# Assignment:
Look through the listing below and write out exactly the lines from the line with "Click the network-policy" to the line with "Task: Click the 装配中 equipped status button", both included, and no others.

# Supplied material:
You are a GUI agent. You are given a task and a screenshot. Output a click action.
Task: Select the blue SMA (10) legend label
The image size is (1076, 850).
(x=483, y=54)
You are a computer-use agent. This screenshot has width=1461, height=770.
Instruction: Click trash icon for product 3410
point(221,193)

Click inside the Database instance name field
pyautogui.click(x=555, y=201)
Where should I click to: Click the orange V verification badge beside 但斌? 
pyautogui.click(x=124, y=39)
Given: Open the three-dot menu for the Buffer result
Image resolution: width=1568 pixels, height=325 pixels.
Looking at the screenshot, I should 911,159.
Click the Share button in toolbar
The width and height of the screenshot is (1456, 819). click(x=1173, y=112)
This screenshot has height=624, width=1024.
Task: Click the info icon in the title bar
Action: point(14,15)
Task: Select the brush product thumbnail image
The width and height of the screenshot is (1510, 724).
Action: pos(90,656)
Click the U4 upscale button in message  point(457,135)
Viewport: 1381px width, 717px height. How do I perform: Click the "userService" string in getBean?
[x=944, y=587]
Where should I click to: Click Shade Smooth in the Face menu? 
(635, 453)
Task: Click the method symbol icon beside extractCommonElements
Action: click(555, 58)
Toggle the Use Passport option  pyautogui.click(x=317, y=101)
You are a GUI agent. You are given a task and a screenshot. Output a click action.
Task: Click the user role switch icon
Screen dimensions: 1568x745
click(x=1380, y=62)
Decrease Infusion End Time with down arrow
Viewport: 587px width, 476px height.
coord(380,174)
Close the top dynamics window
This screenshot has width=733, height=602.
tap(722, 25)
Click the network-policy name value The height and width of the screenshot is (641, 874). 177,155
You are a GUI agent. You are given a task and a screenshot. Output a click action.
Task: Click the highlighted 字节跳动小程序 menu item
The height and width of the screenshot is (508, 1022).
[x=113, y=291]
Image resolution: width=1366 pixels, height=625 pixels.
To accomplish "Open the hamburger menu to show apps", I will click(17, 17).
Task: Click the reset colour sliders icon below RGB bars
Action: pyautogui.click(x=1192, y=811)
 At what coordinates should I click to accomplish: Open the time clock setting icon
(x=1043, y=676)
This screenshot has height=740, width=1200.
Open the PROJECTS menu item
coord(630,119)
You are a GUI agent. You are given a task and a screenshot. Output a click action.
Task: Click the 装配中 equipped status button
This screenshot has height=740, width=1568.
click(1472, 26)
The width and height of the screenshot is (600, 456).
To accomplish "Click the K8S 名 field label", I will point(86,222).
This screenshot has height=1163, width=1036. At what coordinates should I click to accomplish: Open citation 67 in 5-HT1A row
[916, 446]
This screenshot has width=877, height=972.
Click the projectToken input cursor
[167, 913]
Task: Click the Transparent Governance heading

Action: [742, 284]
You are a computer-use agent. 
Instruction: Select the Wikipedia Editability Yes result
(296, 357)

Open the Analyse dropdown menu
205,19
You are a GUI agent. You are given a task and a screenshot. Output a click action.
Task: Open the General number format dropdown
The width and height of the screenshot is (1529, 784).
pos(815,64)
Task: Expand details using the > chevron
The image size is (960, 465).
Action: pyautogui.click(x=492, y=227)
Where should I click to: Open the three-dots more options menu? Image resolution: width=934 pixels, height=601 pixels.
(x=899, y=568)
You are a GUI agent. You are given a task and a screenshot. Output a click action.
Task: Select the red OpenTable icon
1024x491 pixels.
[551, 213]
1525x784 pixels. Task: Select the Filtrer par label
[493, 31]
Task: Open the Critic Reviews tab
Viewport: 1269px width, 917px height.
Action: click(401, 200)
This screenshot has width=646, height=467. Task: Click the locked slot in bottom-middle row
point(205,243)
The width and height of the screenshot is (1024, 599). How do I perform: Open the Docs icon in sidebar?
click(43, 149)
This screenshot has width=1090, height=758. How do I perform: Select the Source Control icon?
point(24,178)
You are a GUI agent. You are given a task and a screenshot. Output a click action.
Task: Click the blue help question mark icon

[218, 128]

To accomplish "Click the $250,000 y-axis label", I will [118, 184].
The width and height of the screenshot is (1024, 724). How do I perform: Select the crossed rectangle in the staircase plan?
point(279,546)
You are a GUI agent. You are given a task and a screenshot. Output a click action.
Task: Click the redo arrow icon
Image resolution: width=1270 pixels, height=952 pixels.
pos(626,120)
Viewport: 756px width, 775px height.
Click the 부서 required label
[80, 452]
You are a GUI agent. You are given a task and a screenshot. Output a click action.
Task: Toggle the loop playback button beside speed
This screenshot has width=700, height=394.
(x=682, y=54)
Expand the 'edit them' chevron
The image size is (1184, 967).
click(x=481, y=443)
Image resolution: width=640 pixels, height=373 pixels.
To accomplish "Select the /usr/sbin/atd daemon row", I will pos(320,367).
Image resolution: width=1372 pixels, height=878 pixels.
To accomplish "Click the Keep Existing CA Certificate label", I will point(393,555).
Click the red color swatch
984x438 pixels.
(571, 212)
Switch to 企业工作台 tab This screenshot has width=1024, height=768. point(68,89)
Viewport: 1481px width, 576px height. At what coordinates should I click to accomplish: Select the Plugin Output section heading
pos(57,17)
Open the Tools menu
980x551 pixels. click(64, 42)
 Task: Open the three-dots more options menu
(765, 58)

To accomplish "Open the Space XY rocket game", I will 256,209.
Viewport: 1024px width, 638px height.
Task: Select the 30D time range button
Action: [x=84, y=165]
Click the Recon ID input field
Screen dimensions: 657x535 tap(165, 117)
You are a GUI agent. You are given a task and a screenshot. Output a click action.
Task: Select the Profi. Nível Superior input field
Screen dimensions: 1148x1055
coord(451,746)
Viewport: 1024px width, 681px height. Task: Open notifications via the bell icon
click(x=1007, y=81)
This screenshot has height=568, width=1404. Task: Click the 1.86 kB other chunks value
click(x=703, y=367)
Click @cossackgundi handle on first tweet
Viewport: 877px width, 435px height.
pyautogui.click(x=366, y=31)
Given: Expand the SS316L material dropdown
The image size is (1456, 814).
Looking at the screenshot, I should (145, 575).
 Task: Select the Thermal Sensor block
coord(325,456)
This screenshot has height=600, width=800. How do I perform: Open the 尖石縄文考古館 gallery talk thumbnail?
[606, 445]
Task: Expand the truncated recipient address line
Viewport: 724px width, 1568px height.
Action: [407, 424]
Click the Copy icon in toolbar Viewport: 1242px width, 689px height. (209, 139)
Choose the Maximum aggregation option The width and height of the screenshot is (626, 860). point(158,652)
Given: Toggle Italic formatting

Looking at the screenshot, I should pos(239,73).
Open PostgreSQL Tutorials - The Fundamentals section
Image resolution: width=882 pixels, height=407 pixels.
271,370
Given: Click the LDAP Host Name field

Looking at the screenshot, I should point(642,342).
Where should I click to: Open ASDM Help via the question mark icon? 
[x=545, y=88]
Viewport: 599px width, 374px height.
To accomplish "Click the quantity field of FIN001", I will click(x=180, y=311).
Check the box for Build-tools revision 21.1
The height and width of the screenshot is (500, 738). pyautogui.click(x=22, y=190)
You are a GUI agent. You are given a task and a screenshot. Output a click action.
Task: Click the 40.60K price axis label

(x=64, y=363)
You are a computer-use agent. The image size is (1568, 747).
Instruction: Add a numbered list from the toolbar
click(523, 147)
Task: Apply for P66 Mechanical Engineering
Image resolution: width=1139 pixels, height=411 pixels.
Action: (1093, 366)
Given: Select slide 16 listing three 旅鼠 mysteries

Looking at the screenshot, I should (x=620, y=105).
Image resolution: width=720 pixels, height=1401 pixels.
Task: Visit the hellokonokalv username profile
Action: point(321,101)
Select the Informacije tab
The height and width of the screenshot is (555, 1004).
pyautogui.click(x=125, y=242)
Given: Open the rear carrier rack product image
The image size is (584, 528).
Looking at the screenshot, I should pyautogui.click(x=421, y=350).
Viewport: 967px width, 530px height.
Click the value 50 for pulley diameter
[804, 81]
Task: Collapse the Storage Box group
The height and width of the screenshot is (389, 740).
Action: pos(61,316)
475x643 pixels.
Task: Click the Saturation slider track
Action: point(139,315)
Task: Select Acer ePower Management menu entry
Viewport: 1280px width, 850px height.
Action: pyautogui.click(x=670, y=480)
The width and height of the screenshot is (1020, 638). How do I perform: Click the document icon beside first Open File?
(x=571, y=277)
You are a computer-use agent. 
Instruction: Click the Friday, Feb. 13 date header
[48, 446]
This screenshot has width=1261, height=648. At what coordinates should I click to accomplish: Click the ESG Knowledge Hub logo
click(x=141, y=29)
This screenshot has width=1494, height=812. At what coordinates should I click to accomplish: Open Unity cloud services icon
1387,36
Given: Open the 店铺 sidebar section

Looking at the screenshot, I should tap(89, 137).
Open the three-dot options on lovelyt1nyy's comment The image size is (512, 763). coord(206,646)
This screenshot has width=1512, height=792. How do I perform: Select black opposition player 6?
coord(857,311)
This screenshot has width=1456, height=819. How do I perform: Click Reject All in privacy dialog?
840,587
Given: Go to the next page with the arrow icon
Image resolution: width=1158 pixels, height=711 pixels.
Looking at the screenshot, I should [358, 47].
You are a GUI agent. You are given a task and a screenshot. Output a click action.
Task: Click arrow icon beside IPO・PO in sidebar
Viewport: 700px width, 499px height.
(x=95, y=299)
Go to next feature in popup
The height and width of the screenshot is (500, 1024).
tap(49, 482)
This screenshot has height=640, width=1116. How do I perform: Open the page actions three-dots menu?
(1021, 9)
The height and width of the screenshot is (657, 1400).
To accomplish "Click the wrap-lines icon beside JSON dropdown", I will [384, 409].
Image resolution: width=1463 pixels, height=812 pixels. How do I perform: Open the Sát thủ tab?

# Result for this exercise:
Click the network-policy name value The height and width of the screenshot is (641, 874). 177,155
You are a GUI agent. You are given a task and a screenshot. Output a click action.
Task: Click the highlighted 字节跳动小程序 menu item
The height and width of the screenshot is (508, 1022).
[x=113, y=291]
Image resolution: width=1366 pixels, height=625 pixels.
To accomplish "Open the hamburger menu to show apps", I will click(17, 17).
Task: Click the reset colour sliders icon below RGB bars
Action: pyautogui.click(x=1192, y=811)
 At what coordinates should I click to accomplish: Open the time clock setting icon
(x=1043, y=676)
This screenshot has height=740, width=1200.
Open the PROJECTS menu item
coord(630,119)
You are a GUI agent. You are given a task and a screenshot. Output a click action.
Task: Click the 装配中 equipped status button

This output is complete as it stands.